It’s like a fairy-tale come true. Form a band with your friends, make some music and see one of your tracks not only top Spotify’s global charts, but also become a viral hashtag. This is what Indonesian electronic dance music (EDM) trio Weird Genius have achieved with their track Lathi. With 102 million views on YouTube alone this group is to be watched.
After its release in March, Lathi – which also features Surabaya-born rapper and singer Sara Fajira – soon shot to No 1 on every major streaming platform in Indonesia including Spotify, Apple Music, YouTube and Joox, and eventually peaked at No 2 on Spotify’s Global Viral 50 chart, even beating out mainstays such as Justin Bieber and Ariana Grande.
What makes Weird Genius’ success even sweeter is that Lathi isn’t a cookie-cutter EDM track made for festivals. The song and its accompanying video drips with Javanese elements, paying tribute to the trio’s Indonesian heritage – as evident by the legion of shadow puppeteers, fire breathers and dancers in traditional garb that show up in the music video.
Lathi has even spawned its own TikTok challenge, which has racked up more than 169 million views and counting: the #lathichallenge sees women, sometimes in traditional Indonesian garb, preen coquettishly and innocuously for the camera. As the track peaks, they transform into demonic beings with the help of “insane make-up and costumes”, as member Reza Oktovian explains.
The challenge is based on the song’s equally viral music video, which has since racked up more than 46 million views on YouTube. Singer Fajira plays a wronged lover who has suffered emotional abuse at the hands of a cruel partner, but eventually breaks out of her timid shell, transforms into a frightful creature and takes her revenge. The song’s massive popularity has been a shock to the trio, not least because of its traditional elements.

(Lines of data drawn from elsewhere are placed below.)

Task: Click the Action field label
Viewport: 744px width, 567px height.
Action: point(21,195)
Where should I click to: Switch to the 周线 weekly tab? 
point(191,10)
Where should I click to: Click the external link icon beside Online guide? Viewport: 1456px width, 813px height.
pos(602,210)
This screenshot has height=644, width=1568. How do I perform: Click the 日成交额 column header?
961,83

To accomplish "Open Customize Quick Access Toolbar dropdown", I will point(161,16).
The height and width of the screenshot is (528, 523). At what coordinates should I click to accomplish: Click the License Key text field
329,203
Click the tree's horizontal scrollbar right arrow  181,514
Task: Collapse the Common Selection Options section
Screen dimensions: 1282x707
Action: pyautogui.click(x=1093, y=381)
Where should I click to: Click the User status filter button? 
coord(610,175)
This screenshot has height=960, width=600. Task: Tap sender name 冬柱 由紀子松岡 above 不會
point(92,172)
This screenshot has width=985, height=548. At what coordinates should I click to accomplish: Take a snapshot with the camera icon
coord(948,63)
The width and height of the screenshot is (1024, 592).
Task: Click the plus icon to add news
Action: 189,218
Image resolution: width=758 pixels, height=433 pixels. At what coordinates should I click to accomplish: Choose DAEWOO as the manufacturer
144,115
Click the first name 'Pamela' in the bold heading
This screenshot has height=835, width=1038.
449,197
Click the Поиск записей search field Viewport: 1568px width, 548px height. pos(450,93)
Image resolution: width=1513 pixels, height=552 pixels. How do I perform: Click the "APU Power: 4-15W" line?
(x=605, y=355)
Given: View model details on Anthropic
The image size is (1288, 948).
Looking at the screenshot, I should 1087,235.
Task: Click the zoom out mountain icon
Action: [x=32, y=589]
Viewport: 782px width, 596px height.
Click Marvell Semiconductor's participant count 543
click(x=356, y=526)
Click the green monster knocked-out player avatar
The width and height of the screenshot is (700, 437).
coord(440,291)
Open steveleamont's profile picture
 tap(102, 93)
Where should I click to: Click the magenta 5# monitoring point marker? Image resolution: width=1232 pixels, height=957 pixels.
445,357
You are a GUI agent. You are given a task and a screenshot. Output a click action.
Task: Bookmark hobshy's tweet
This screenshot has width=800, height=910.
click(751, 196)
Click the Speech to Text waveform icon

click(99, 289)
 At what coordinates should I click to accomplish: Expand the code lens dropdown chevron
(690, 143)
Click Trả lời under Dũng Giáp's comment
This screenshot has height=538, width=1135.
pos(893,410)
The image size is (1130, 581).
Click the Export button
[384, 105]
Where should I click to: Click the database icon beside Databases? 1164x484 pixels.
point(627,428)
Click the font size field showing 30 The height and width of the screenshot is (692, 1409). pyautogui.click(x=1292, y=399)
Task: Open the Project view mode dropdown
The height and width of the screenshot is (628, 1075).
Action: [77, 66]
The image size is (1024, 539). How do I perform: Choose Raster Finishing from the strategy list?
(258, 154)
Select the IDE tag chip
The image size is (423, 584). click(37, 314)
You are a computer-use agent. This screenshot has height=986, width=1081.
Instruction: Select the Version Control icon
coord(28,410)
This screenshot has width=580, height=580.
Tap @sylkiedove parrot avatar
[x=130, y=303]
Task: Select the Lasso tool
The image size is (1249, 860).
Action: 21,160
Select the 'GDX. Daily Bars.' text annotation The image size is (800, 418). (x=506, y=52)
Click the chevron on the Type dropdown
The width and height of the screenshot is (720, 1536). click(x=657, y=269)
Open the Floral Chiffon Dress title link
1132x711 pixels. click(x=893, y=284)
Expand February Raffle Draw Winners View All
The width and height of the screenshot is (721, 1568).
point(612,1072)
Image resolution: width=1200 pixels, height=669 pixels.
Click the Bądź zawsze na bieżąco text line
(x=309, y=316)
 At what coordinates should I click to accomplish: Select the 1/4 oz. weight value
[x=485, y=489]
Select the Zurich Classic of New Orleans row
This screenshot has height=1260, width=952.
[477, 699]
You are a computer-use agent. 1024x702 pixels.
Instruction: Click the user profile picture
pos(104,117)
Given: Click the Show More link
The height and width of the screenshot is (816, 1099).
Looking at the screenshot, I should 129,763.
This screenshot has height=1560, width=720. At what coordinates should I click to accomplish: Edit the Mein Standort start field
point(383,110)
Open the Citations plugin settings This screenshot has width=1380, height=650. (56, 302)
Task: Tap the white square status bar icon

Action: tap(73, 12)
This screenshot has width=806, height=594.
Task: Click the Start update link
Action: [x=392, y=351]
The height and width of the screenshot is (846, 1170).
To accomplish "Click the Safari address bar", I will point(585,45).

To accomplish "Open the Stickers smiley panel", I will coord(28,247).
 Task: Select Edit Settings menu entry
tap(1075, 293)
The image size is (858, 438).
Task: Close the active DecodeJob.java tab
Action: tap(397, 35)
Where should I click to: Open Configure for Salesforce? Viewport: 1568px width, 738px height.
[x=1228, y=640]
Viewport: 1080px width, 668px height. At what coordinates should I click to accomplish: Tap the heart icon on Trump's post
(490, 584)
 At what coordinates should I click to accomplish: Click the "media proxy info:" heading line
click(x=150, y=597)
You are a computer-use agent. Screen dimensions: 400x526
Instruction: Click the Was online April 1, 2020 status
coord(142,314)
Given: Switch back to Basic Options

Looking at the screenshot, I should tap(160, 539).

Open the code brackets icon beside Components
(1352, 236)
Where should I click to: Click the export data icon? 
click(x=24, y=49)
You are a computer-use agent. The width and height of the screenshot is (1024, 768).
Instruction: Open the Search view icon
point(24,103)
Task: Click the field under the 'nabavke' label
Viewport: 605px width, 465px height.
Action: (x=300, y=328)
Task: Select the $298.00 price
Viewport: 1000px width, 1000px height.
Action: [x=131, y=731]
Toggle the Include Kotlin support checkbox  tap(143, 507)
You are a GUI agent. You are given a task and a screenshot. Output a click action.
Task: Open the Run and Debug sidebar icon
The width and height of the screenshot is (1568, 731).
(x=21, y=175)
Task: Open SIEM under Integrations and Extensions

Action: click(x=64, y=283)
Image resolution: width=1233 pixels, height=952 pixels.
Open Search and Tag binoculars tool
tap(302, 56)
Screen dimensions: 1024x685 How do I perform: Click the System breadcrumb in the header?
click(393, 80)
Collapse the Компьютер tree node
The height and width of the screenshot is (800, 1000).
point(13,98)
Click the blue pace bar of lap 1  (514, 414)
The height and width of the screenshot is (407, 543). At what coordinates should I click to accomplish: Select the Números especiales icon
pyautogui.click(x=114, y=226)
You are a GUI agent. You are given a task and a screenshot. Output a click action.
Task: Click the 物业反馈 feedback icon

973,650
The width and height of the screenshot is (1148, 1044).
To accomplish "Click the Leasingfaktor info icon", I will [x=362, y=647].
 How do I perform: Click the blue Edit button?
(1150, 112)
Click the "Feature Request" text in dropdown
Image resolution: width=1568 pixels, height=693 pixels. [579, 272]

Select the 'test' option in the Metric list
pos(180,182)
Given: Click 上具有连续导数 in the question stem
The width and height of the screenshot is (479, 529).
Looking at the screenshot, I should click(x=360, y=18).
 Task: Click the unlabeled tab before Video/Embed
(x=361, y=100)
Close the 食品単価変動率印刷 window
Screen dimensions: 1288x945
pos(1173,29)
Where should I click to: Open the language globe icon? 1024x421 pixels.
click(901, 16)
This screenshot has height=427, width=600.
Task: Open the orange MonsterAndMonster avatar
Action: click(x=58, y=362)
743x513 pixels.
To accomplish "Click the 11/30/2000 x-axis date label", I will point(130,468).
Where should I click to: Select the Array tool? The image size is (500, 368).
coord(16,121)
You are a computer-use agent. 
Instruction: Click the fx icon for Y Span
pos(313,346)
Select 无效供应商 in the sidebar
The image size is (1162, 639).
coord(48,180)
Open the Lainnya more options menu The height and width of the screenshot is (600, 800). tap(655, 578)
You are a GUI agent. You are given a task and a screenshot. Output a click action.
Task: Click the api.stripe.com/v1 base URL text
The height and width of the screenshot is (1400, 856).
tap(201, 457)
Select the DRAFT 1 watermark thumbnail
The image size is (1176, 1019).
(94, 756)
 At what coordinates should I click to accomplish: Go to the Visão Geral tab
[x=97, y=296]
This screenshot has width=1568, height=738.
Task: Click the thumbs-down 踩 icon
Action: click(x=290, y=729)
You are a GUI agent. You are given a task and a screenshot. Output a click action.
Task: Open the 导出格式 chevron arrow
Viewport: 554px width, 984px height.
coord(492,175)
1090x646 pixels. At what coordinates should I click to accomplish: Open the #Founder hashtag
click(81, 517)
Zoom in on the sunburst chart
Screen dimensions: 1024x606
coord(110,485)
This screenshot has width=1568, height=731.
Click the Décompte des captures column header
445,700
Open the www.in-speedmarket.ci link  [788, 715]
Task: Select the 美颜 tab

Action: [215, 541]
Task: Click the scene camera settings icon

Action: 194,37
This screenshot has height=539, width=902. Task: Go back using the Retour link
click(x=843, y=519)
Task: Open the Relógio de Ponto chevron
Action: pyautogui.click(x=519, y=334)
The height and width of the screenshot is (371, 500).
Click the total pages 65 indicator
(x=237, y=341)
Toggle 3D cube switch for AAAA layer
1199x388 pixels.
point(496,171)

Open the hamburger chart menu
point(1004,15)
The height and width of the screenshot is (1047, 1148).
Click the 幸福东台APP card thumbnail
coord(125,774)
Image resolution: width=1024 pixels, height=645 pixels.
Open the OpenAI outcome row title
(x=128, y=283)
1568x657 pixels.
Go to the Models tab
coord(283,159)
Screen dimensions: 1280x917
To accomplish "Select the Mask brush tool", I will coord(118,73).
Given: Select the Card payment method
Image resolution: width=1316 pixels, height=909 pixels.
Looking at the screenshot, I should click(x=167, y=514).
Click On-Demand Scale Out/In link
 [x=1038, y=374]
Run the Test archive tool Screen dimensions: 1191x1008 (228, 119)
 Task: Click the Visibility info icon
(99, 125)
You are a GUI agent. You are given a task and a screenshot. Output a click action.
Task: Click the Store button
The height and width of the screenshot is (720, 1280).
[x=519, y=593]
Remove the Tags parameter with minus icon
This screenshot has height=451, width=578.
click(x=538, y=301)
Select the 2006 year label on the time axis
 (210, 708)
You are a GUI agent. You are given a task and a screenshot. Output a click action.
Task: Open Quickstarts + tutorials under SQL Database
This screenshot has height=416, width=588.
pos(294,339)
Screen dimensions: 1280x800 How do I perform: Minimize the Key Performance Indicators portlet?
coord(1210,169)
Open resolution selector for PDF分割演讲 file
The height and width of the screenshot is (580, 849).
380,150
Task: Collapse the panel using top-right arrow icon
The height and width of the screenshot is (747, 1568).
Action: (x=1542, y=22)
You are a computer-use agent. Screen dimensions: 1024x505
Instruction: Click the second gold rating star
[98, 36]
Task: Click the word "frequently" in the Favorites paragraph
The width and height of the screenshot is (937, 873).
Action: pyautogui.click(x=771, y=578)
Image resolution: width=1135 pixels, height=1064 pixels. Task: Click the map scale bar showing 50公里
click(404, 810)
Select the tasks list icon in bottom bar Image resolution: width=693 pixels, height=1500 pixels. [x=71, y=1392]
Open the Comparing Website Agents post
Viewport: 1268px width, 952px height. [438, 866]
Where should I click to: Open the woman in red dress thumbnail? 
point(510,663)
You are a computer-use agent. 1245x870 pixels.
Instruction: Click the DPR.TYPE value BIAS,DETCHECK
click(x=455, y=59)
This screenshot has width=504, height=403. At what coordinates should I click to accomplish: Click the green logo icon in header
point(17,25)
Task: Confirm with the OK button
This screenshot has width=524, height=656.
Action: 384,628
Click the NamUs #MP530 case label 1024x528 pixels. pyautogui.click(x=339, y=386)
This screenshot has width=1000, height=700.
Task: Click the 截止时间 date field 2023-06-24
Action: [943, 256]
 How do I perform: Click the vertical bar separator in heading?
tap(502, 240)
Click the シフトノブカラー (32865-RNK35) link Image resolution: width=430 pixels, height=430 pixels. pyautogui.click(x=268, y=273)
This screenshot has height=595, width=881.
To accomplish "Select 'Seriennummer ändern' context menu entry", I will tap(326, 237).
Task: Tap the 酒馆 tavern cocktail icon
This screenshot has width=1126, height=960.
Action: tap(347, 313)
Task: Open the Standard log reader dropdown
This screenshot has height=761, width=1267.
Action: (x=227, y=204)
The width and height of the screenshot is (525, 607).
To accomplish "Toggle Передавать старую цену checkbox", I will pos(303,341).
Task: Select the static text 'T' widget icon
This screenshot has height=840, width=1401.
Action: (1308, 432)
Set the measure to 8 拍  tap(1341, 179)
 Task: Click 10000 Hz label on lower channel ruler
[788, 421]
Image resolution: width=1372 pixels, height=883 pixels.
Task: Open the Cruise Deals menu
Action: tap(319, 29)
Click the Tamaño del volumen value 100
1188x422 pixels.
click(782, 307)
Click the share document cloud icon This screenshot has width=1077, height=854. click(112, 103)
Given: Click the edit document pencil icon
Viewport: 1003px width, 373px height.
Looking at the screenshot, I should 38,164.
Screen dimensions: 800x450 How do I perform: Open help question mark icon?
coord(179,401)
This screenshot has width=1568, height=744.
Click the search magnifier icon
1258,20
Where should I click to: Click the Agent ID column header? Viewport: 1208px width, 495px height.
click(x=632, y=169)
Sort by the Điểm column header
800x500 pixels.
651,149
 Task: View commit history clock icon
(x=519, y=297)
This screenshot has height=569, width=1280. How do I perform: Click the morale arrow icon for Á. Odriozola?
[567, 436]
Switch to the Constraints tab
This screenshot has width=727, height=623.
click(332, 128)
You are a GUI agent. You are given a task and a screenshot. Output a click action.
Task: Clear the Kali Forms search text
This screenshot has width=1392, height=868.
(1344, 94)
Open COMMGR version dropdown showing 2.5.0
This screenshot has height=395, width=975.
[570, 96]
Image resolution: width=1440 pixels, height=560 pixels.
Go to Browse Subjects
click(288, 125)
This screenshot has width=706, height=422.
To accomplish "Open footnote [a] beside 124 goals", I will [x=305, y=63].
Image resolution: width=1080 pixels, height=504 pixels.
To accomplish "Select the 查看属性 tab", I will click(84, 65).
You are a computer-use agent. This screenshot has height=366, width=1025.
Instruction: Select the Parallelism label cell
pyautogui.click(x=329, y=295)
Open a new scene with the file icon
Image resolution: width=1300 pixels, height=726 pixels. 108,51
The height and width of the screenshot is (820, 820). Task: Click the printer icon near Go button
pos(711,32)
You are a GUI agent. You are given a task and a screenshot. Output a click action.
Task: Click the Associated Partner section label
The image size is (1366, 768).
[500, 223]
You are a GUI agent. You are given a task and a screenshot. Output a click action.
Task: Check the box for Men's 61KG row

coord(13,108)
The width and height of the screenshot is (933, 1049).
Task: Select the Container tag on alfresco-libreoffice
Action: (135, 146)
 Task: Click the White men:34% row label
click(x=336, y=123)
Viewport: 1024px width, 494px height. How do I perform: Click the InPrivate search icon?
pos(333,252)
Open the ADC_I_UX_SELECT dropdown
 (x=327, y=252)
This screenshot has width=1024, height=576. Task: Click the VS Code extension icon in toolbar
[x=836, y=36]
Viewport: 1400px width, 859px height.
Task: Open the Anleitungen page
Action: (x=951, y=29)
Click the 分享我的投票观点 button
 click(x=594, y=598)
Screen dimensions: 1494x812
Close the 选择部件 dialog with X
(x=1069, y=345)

“We never expected it, firstly because we’re an EDM group – which is a very niche genre, at least here in Indonesia,” says the group’s producer, Gerald Liu. “But it’s encouraging, and reinforces our belief that every song has an opportunity to gain recognition, as long as we create music from the heart.”
Weird Genius used a traditional Indonesian gamelan (an orchestra of mainly percussive instruments) to create Lathi’s distinctive instrumental hook. The song also makes use of the pelog musical scale – one of two essential scales of the gamelan music native to the island of Java. The seven-note scale has no direct counterpart in Western music, and is noted for its flexibility and uniqueness, allowing for a beat that sounds dynamic, but still recognisably rooted in tradition.
But that’s not to say that Lathi is an archaic track for old-timers. It’s still got all the hallmarks of a modern EDM track – that is, sharp synths, brash horns and huge drops aimed at the dance floor.
“Every sort of cultural sound and element can be mixed together to form good music – and that’s in the DNA of Weird Genius, in that we can utilise traditional sounds to create a modern, global track,” says member Eka Gustiwana.
Lathi isn’t just a token cultural song to score the Indonesian trio brownie points with fans back home. Weird Genius says that it has always been their aim to make music with traditional Asian elements; their 2016 debut track DPS also featured a lilting percussion beat sampled from a terompong, one of the instruments found in a gamelan, and a music video steeped in Balinese culture.
“When you see a kung fu movie, you know it’s based in Chinese traditions, and when you hear a koto or samisen, you know it’s a Japanese song,” Oktovian says. “So we believed we could make Indonesian music go viral as well.”
For now, the trio are content to see their culture gain the recognition they feel it deserves – but they aren’t stopping there. Weird Genius want to prove that they aren’t just “a one-hit wonder” and Gustiwana hints they have several big projects coming up this year with “big names in EDM”, including Dutch trap duo Yellow Claw.
“Now that we’ve proved the formula works, we won’t stop here. It comes down to finding a balance that keeps our music fresh, while honouring Asian music,” Gustiwana says. “That’s our secret recipe.”
The popularity of the song continues to run on YouTube. Take the cover by Davina Michelle for example getting alone 3,298,544 views and this in pretty passable Indonesian.